Acontece que, em decisão anterior, embora tenha considerado a probabilidade da existência do crédito, a providência cautelar de arresto foi julgada totalmente improcedente por se entender não ficar demonstrado o justo receio da perda da garantia patrimonial.
O Supremo Tribunal de Justiça apreciou, assim, a existência (ou não) do justificado receio de perda da garantia patrimonial e do preenchimento, em concreto, do conceito indeterminado de «justificado receio», designadamente sobre a necessidade de prova da inexistência / insuficiência de outros bens do devedor para dar por verificado tal receio.
Do acórdão proferido pode ler-se que “um homem medianamente prudente, colocado diante dos mesmos indícios, designadamente a prolongada inação da promitente vendedora, a incontactabilidade da mesma, o anúncio de venda do prédio, o desconhecimento de outros bens integrantes do património da promitente-vendedora recearia, da mesma forma que a promitente-compradora alega recear, a impossibilidade de realização do seu crédito à custa do património da promitente vendedora”.
O acórdão sublinha ainda o facto de a promitente-vendedora ser uma sociedade comercial, entidade que se pode constituir e dissolver com facilidade, gerando, de forma compreensível, na promitente-compradora a convicção de que o seu crédito poderá ficar irremediavelmente por satisfazer.
Ora, o fundado receio da perda da garantia patrimonial tanto pode resultar da existência de sinais de o devedor se estar a colocar numa situação de insolvência, que o impeçam de garantir os seus créditos, ou em processo de dissipação do seu património através da venda de bens, que dificulte assim aos credores a satisfação do seu crédito, ou até pelas dificuldades que os credores possam ter no contacto com os devedores.
Todos estes indícios são legítimos para concluir que o devedor se furta ao cumprimento das suas obrigações e intencionalmente, coloca o credor numa situação de fragilidade e perigo.

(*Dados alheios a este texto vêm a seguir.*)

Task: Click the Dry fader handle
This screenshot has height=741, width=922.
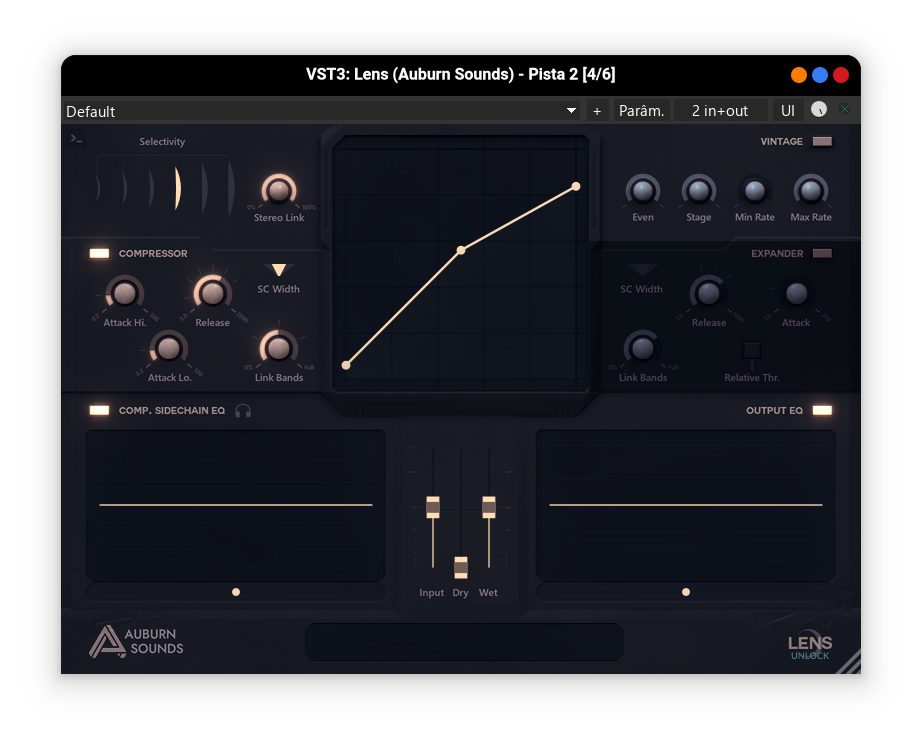Action: 460,567
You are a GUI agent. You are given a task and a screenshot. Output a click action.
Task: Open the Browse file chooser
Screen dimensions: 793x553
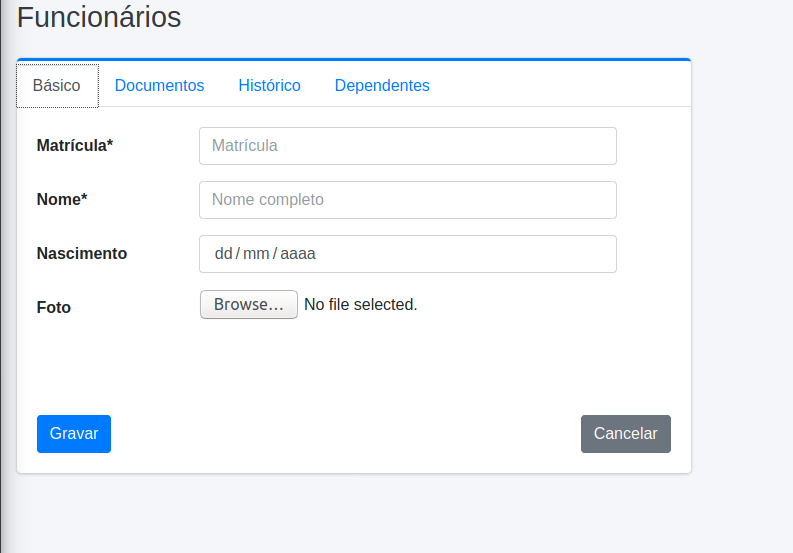pos(249,305)
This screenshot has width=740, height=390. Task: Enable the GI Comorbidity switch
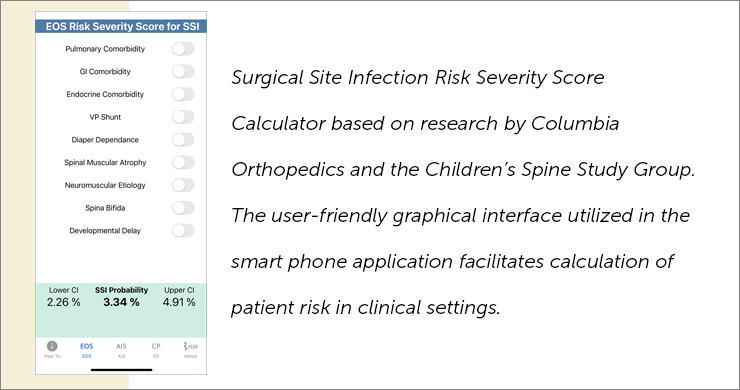point(183,71)
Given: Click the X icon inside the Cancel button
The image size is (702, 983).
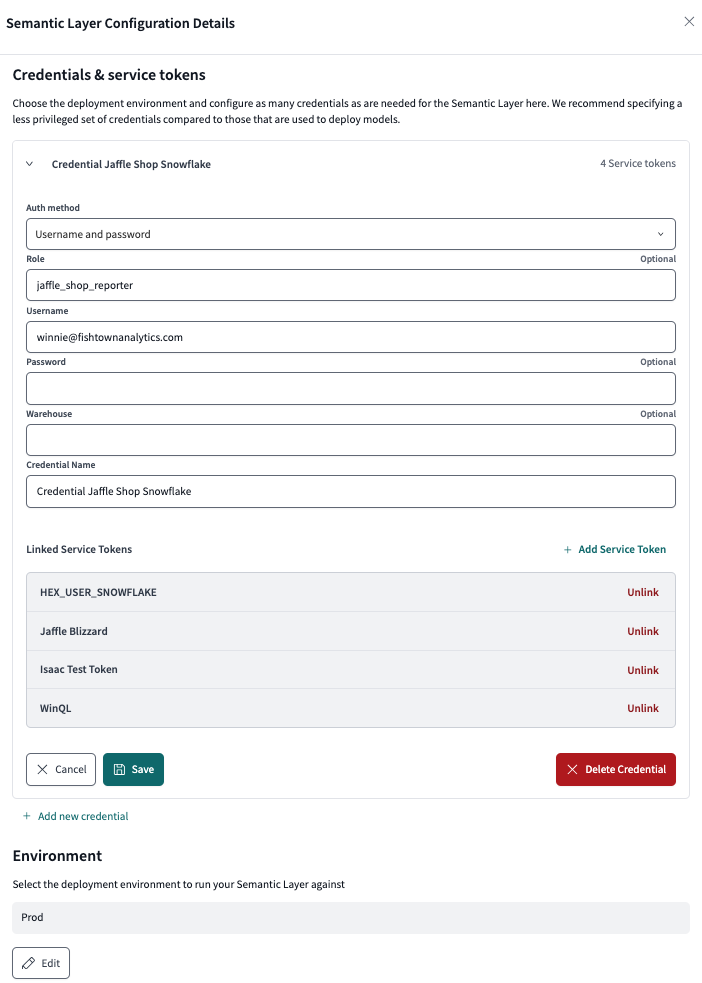Looking at the screenshot, I should (x=42, y=769).
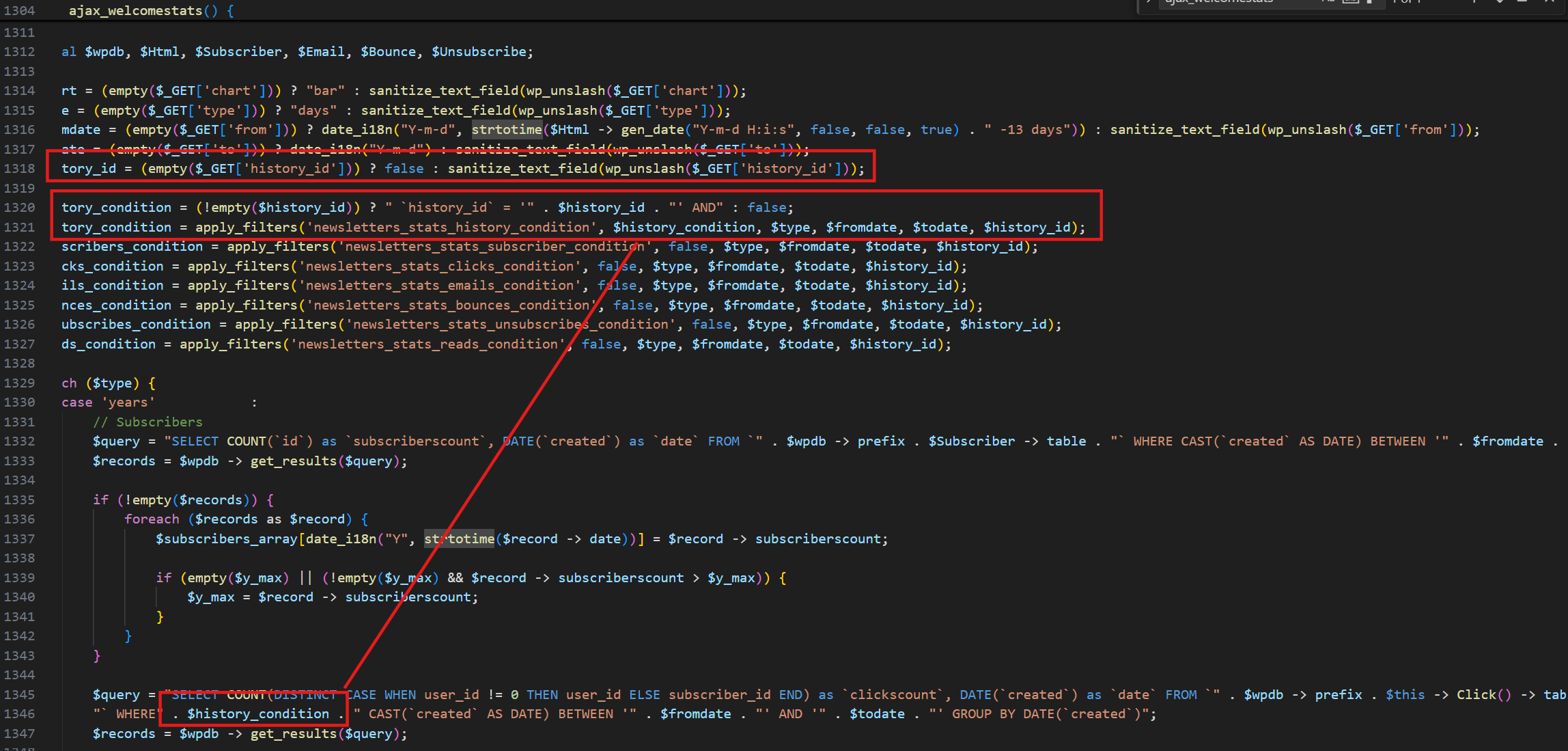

Assim, a prática de atos ou assunção de atitudes que suscitem a suspeita de que o devedor pretende subtrair os seus bens à ação dos credores torna justificável o receio de perda da garantia patrimonial do crédito.
Além disso, cumpre referir que o acórdão em análise considera que a prova de que os bens a arrestar constituem a única garantia patrimonial e, consequentemente, não existem outros bens para satisfazer o crédito, não é legalmente exigida.
Ou seja, o que se mostra relevante para uma ação desta natureza, no qual a atividade probatória exigível ao interessado é condicionada pelo enquadramento num procedimento cautelar, que tem carácter urgente, é que o receio seja fundado ou justificado, sendo variados os factos suscetíveis de se exteriorizar.
Cremos, pois, que entre o prejuízo da promitente-vendedora com a imobilização temporária do património e o eventual prejuízo irrecuperável do promitente comprador com o indeferimento de uma providência cautelar de arresto, se justifica a revogação da decisão anterior pelo Supremo Tribunal de Justiça possibilitando, assim, o deferimento do arresto sob o prédio objeto do contrato promessa.
Descurar esta hipótese e partir, sem mais, para o indeferimento afigura-se desajustado face às circunstâncias do caso concreto, podendo estar a deixar, ao que tudo indica, o requerente (eventual credor) em situação delicada.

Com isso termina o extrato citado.